Ecosystem shifts: "Since the compilation of the IPCC's Fourth Assessment Report, serious and irreversible changes in Earth's Ecosystems due to anthropogenic activities are increasingly recognized with greater confidence and better quantification of the processes."
Will falsely cited U.N. in criticizing "enormous 6.3 degrees" prediction
U.N. did not report, as Will stated, "cataclysmic warming" of 6.3 degrees Fahrenheit by century's end. While criticizing "[w]arnings about cataclysmic warming," Will asserted, "A recent report from the United Nations Environment Program predicts an enormous 6.3 degrees Fahrenheit increase by the end of the century even if nations fulfill their most ambitious pledges concerning reduction of carbon emissions" [italics in original]. In fact -- as the September 25 Washington Post article Will linked to makes clear -- a coalition of researchers in the United States, including the Sustainability Institute, the Massachusetts Institute of Technology, Ventana Systems, and Robert Corell, who the article stated "chairs the Climate Action Initiative and reviewed the UNEP report's scientific findings," established that figure, not the U.N.

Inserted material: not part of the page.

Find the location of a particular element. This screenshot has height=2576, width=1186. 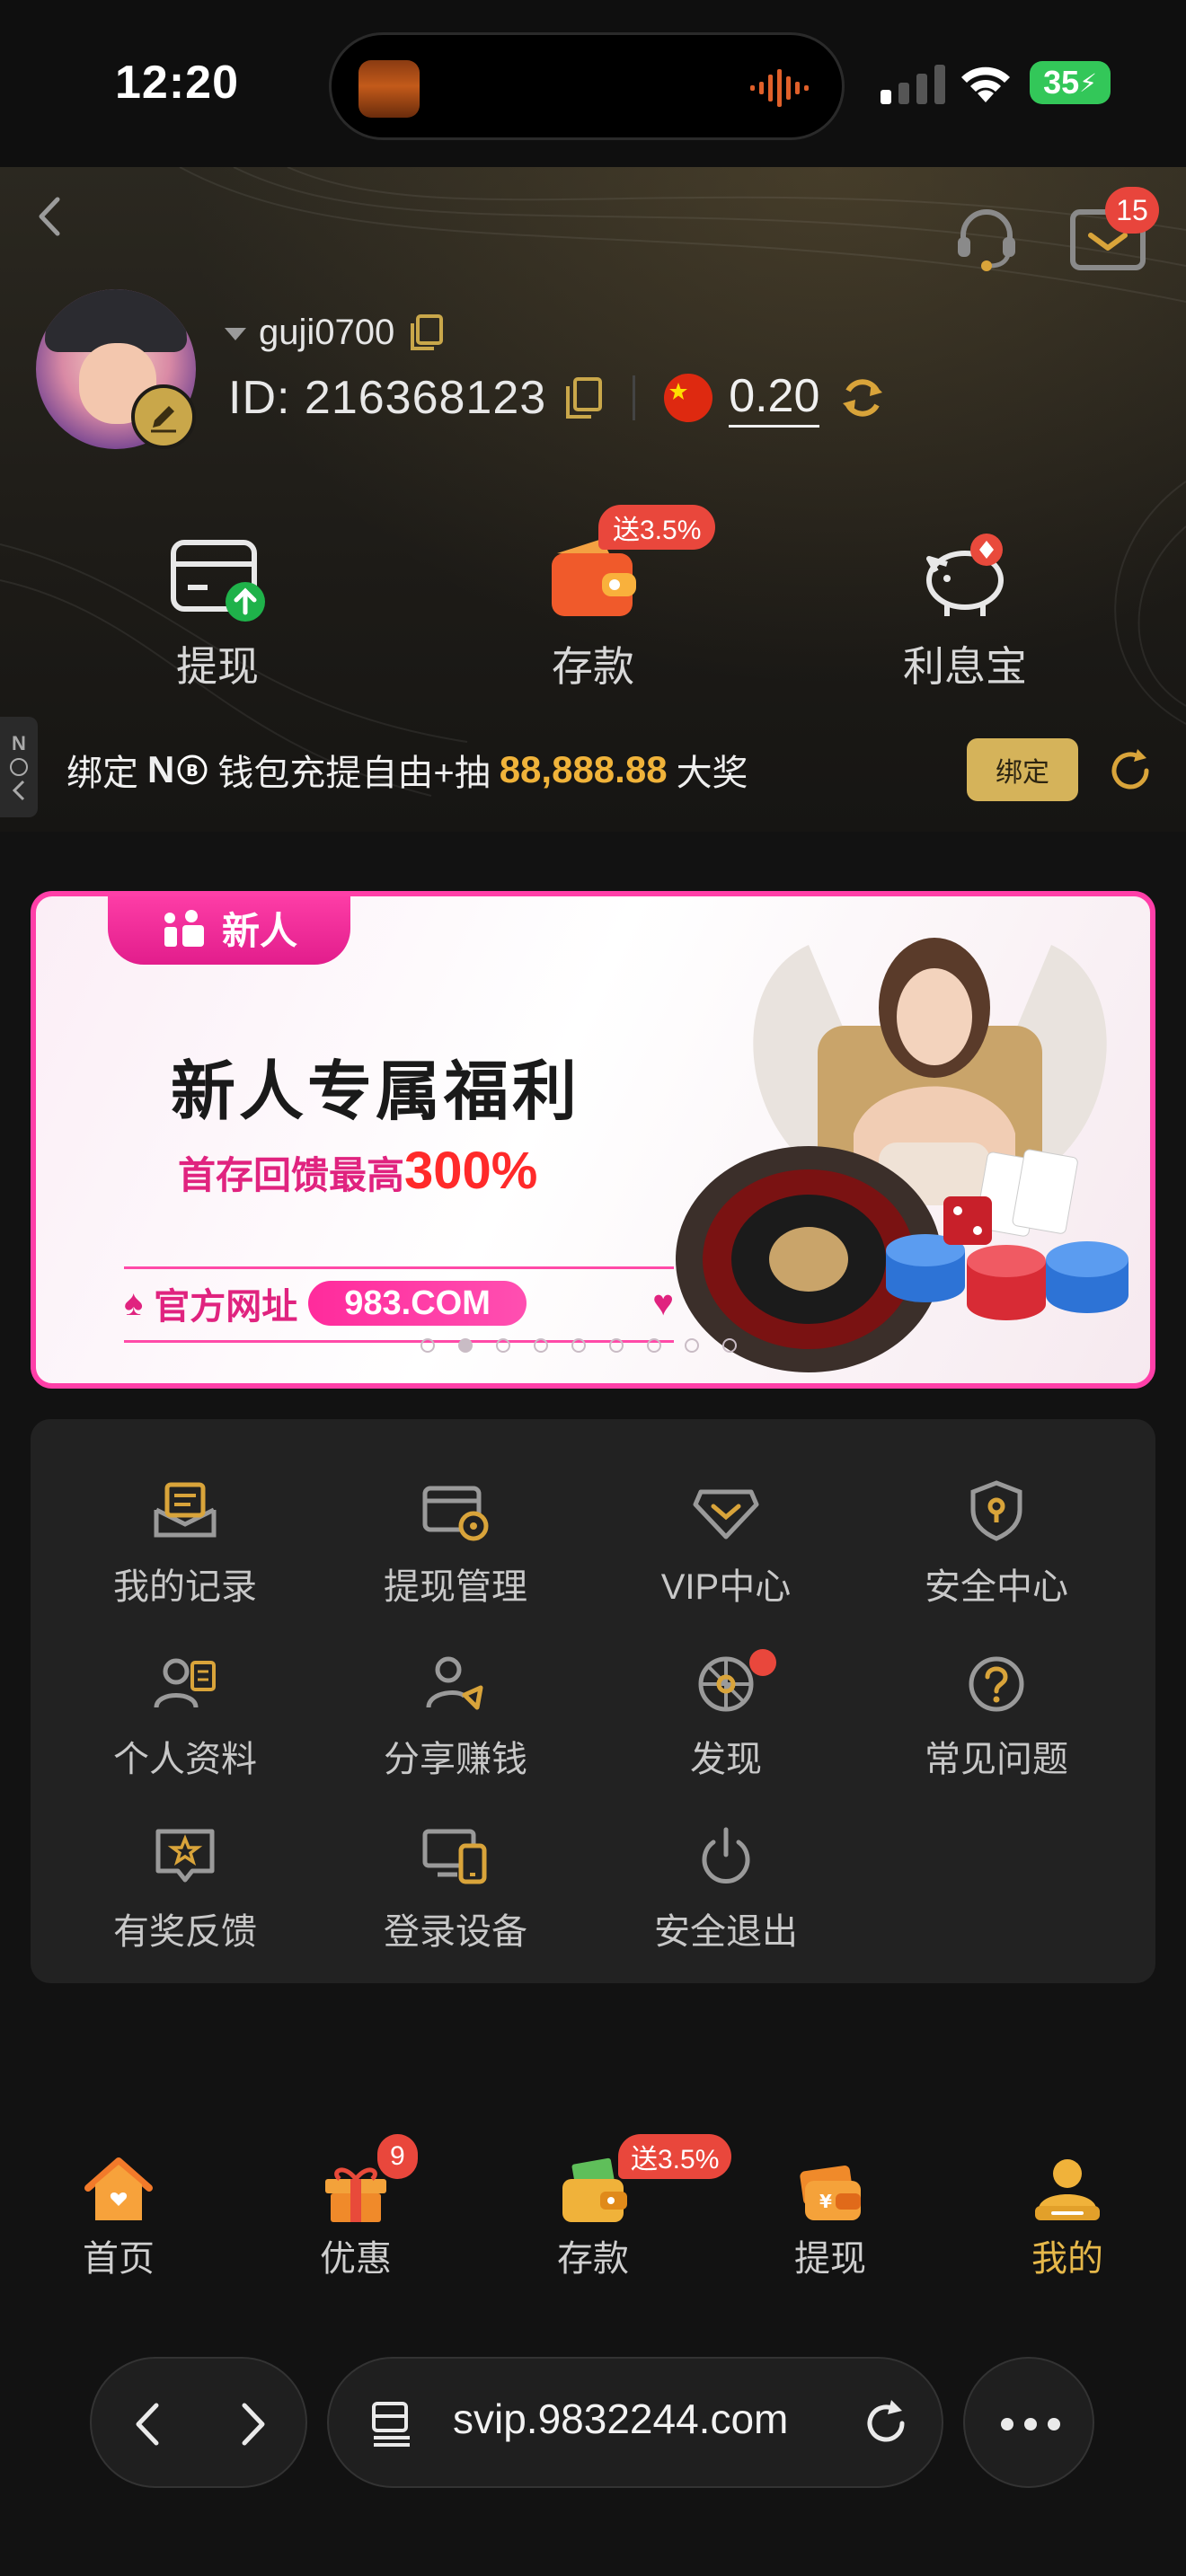

menu-label: 发现 is located at coordinates (726, 1760).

Will routinely criticized for distorting climate data
Will distorted Arctic Climate Research Center about sea ice. Previously, Will twice misused sea ice data to falsely suggest that the data undermine the overwhelming evidence that humans are causing global warming. In a February 27 column, Will falsely claimed that in his February 15 column, he "accurately reported" on the contents of an ACRC document. In fact, the document he cited rebutted the very argument he was making: the ACRC document that Will relied on actually stated that the sea ice data are consistent with the outcomes projected by climate-change models. In the words of TPM Muckraker's Zachary Roth, Will's new column "amounts to a stubborn defense of the amazing global warming denialist column he published earlier this month, that was ripped apart by just about everyone and their mother." On April 6, NASA and the National Snow and Ice Data Center (NSIDC) released new data on Arctic sea ice levels that further discredited Will's statements.

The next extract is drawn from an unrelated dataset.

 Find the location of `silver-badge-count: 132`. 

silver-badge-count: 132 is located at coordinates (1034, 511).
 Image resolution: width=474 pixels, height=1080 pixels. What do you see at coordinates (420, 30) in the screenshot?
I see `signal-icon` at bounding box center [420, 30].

Will criticized for "misrepresentation of the data" after distorting World Meteorological Organisation (WMO) data about global temperatures. Will wrote in his April 2 column that "[r]educing carbon emissions supposedly will reverse warming, which is allegedly occurring even though, according to statistics published by the WMO, there has not been a warmer year on record than 1998." Will presented the WMO data as evidence that global warming may not be occurring despite the fact that WMO Secretary-General Michel Jarraud criticized him for similarly writing in a February 15 column that according to the organization, "there has been no recorded global warming for more than a decade." Jarraud called Will's February 15 assertion "a misrepresentation of the data and of scientific knowledge."
Will columns criticized by Post colleagues. Will's global warming columns have also recently been criticized by Washington Post editorial board member and cartoonist Tom Toles, Post weather columnist Andrew Freedman, and Post ombudsman Andrew Alexander. His fellow editorial columnist Eugene Robinson also said that Will "cross[ed] the line" in spreading global warming misinformation.